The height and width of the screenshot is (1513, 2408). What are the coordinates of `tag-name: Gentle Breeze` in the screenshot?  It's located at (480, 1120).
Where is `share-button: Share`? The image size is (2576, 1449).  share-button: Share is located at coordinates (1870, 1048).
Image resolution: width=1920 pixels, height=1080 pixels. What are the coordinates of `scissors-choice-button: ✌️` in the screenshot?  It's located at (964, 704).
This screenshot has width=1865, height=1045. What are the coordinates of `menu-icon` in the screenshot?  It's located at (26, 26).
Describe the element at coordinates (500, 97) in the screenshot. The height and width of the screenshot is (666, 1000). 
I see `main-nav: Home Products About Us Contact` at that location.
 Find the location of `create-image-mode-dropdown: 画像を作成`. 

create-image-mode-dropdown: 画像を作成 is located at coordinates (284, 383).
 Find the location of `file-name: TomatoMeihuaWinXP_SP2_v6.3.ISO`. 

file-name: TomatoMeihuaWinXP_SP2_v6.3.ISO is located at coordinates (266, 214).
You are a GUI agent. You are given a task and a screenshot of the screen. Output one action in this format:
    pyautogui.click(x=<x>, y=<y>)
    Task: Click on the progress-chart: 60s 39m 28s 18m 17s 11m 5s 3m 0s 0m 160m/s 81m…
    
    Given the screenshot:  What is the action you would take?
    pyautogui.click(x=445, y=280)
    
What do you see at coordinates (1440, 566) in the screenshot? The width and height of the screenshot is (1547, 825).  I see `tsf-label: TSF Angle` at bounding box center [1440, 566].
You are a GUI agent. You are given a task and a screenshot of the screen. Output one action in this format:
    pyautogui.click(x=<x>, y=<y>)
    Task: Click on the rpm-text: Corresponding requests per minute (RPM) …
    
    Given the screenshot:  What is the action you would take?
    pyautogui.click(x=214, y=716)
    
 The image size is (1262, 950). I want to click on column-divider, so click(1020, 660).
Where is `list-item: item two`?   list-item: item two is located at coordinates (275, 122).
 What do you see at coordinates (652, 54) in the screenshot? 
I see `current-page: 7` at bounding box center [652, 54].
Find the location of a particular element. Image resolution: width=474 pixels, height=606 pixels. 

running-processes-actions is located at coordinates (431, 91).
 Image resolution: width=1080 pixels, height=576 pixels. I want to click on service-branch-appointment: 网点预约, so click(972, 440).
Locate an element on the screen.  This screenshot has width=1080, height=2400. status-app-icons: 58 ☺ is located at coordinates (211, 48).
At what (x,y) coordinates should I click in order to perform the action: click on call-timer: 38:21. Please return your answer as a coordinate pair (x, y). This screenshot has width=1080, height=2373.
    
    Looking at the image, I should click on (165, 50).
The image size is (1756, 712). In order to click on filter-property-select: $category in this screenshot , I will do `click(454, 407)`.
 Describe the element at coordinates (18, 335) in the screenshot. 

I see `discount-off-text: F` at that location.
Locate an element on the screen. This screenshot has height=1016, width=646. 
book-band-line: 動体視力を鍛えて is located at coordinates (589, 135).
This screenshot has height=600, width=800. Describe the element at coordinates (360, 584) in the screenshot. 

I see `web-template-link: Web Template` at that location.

§ **Exercise objective**: Return each line of the records above that contains the string "mode".

§ **Reply**:
 Find the location of `create-image-mode-dropdown: 画像を作成`. 
create-image-mode-dropdown: 画像を作成 is located at coordinates (284, 383).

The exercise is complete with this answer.